“This is nothing short of comedy” Lawan’s lawyer says of second audio recording

Mike Ozekhome, lawyer for the suspended Farouk Lawan has once again come out to rubbish the credibility of a second audio recording of a purported phone conversation between his client and oil magnate Femi Otedola as regards the $3 million bribery scandal.

Mr. Ozekhome, SAN, said in an interview with Channels Television that the audio clip, obtained and aired exclusively by the news station today, was like a “Shakespearean play” and said, “I will describe the entire unfolding drama as ‘Baba Sala’s Alawada’s Keri Keri histrionics and comedy.

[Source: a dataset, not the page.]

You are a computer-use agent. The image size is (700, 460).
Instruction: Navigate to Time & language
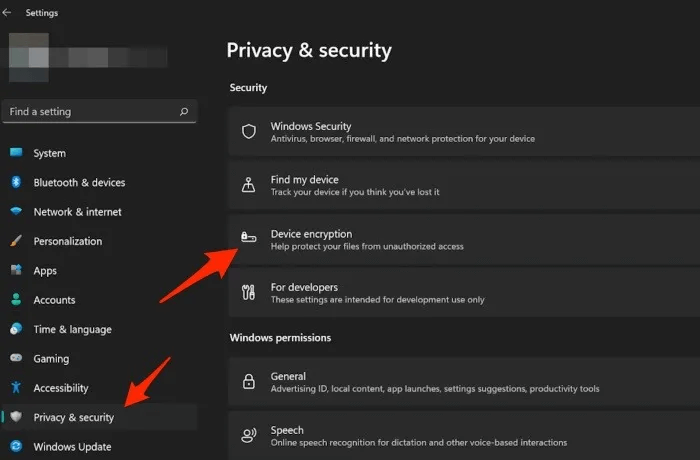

This is nothing short of comedy,” the lawyer said.

He said the airing of the audio recording of the alleged phone conversation between Lawan and Zenon Oil boss, Otedola, made light of a “serious national issue that involves mega money, that involves integrity, that involves moral and ethos”.

Ozekhome, much like he did yesterday after the airing of the first audio recording obtained by the station, claimed that the recording was doctored and makes a joke of the nation-wide protests that broke out over the “subsidy brouhaha”.

“We are talking of a serious matter that has to do with democracy of the stomach, of the common man,” he said, adding that the movement was reduced to a Shakespearean play, “a tale told by an idiot full of sound and fury, signifying nothing”.

The lawyer argued that there is much more to hide in the matter that is out.

‘That is not my voice’

Ozekhome said he and his client, the embattled Farouk Lawan, had listened to the recordings together and the lawmaker says “that is not my voice”. His counsel told reporters that even friends and associates of Lawan, having listened to the audio recordings, agree that he sounds nothing like the voice on the recordings purported to be his.

Despite the similarities in diction and pitch that has many believing the recordings are the real deal, Ozekhome points to some differences between both audio clips that prove his client was impersonated.

Analysing both voices, he said the voice heard yesterday, said to be Lawan’s, was a more tentative soft-spoken Lawan, while the voice on the second recording was more belligerent, not even allowing Otedola get a word in edge wise.

He said both voice could not be from the same phone conversation as reported by Channels Television and dismisses its validity.

However, there are differences in both conversations that show they might have been made at different times. While the conversation exposed by Channels Television on Monday had to do with transferring $2.5 million to Lawan, the remainder of the $3 million bribes Otedola says was demanded of him, the audio clip aired on Tuesday was regarding plans to take Otedola’s firm off the list of fraudulent oil marketers as published in the probe report.

Both conversations, it is suspected, happened at different times. However, Lawan’s legal team remain firm on their challenge that the police and SSS release full audio visual records of the transaction. Until then, they insist, their client is innocent of the bribery allegations.